-- How to complete this task --
Every single entry that follows must be copied exactly.

-- Records shown --
━━━━━━━━━━

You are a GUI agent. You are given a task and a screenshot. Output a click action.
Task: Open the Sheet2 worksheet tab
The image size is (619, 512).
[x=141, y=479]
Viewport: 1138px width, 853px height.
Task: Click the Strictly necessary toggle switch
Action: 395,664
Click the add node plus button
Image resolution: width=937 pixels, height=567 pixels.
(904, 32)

━━━━━━━━━━

-- Solution for this exercise --
You are a GUI agent. You are given a task and a screenshot. Output a click action.
Task: Open the Sheet2 worksheet tab
The image size is (619, 512).
[x=141, y=479]
Viewport: 1138px width, 853px height.
Task: Click the Strictly necessary toggle switch
Action: 395,664
Click the add node plus button
Image resolution: width=937 pixels, height=567 pixels.
(904, 32)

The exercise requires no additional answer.